It is freezing, an extraordinary -18⁰C, and it’s snowing, and in the language which is no longer mine, the snow is qanik - big, almost weightless crystals falling in stacks and covering the ground with a layer of pulverised white frost. - Peter Hoeg, Miss Smilla’s Feeling for Snow (1995) 
In an instant you not only know that snow and ice are going to feature heavily in this story, but that the storyteller is struggling with identity and her place in the world.
And isn't that language just beautiful? I've re-read this book twice and this opening makes me want to dig it out again.

And finally:
This is my favorite book in all the world, though I have never read it.” 
- The Princess Bride, William Goldman (1973)
Intriguing. How does a book become a favourite without the narrator having read it?
The reader is guaranteed to keep going to find the answer. This opening line also carries clues that this book is going to be all about stories and story-telling.

Re-read the opening lines of some of your favourite novels and try to spot the clues the author has given the reader of what is to come. Does that opening line convey what the author's voice sounds like in the rest of the novel? Can you guess the book's genre just from that opening line?

Now go back and read your own. Can you rewrite your opening sentence so that it works really hard to not only give as much detail as possible, but also to convey a sense of your style, and also to intrigue the reader to keep on reading?

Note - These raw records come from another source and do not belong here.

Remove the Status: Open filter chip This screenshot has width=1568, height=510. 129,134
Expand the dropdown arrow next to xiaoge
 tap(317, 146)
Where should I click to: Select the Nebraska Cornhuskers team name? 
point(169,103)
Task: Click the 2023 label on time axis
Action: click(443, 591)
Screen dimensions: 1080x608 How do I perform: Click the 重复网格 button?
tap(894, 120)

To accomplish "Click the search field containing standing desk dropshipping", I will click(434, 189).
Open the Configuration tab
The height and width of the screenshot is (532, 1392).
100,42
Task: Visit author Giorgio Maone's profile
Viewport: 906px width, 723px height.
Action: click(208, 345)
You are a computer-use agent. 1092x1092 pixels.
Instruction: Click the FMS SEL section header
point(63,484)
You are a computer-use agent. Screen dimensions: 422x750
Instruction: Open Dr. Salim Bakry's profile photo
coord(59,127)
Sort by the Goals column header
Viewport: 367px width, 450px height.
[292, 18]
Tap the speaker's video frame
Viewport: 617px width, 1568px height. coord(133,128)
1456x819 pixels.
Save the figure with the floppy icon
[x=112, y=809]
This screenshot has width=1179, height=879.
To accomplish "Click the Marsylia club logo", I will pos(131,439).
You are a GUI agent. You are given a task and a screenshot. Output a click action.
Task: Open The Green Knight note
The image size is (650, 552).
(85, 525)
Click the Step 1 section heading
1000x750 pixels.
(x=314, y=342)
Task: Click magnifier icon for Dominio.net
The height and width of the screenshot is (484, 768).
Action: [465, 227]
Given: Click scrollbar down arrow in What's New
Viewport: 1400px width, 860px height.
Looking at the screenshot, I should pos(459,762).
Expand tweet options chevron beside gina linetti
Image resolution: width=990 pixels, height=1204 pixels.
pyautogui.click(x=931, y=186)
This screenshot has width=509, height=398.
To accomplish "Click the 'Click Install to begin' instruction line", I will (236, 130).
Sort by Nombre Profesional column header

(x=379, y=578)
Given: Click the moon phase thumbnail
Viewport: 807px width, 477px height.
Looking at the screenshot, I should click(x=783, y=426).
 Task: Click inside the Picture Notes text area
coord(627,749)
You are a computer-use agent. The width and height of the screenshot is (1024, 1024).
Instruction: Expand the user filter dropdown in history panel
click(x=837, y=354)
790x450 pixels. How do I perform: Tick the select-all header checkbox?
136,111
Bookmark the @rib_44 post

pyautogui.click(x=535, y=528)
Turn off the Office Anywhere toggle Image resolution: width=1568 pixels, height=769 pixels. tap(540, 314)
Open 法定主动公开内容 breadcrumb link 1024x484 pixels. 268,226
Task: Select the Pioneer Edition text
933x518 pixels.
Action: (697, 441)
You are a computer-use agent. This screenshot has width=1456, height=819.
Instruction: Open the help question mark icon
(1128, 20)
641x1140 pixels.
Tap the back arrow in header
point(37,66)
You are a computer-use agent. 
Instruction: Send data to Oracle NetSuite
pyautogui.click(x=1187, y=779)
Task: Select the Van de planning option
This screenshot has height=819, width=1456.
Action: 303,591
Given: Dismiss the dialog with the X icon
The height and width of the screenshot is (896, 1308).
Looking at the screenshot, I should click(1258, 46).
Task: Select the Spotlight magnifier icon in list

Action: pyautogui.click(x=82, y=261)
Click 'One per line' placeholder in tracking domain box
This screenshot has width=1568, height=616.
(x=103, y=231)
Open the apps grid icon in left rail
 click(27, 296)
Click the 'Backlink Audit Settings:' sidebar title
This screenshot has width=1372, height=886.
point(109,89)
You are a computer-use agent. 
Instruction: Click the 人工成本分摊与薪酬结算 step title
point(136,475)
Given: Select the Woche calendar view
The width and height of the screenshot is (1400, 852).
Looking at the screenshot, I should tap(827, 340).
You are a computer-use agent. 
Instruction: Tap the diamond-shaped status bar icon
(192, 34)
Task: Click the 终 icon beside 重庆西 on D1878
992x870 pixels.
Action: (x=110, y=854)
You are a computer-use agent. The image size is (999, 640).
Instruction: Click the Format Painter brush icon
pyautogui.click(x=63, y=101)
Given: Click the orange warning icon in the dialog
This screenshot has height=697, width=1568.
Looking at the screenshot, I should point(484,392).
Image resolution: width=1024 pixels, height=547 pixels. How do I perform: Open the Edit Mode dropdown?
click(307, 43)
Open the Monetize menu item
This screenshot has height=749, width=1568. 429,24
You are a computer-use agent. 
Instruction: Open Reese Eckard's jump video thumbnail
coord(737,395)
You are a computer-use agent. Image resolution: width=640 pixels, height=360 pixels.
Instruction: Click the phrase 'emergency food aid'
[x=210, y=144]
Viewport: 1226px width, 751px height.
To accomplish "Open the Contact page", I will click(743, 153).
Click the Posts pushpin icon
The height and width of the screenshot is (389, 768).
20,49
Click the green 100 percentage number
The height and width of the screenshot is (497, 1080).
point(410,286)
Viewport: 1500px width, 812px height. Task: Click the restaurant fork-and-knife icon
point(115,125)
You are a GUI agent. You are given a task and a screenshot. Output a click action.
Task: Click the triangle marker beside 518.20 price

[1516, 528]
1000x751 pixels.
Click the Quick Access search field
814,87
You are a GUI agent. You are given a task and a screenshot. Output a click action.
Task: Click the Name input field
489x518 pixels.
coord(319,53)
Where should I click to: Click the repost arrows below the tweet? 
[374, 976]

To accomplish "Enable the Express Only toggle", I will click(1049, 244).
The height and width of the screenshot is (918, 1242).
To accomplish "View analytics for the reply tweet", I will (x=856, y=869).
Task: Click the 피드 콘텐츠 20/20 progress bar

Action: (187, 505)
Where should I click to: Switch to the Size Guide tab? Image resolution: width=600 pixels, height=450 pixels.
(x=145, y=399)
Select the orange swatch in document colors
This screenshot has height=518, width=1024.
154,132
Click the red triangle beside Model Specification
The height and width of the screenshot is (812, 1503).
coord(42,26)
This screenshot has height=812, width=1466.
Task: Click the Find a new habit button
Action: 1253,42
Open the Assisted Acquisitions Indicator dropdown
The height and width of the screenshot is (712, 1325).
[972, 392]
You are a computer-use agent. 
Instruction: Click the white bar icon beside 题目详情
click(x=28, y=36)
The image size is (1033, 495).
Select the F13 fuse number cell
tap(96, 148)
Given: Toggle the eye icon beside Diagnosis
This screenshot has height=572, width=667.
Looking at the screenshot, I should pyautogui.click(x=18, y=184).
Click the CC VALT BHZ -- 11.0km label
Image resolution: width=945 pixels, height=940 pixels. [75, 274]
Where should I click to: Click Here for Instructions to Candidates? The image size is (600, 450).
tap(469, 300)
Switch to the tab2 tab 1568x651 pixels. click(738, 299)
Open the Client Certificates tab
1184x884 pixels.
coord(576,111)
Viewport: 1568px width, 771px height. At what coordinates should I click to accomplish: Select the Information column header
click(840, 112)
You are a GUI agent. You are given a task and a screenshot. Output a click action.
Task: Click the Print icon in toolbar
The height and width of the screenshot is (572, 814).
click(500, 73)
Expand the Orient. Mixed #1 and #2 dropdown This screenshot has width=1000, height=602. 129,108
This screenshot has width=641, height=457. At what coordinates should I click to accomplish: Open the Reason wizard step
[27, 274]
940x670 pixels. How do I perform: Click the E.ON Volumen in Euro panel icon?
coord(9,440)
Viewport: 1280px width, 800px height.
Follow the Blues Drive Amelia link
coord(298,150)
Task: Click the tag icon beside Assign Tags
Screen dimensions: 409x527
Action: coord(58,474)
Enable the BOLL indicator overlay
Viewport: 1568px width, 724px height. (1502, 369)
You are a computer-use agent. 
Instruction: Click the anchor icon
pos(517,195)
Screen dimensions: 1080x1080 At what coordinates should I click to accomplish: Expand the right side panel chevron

Do you have a favourite line you'd like to share with us?

There are just twelve days left to the closing date of the ROSA Opening Scene contest. Click on the contest icon in the left sidebar for more information.

Monday, April 16, 2012

Opening scene checklist: what to do, and what not to do

The opening scene of any book is the most important.

Though you need to write a story that grips the reader to the very end, providing sufficient conflict and pace to keep the reader turning the pages, and an ending satisfying enough to make the reader want to read your next book, if you haven’t hooked that reader in the first few pages, all the rest will be wasted effort.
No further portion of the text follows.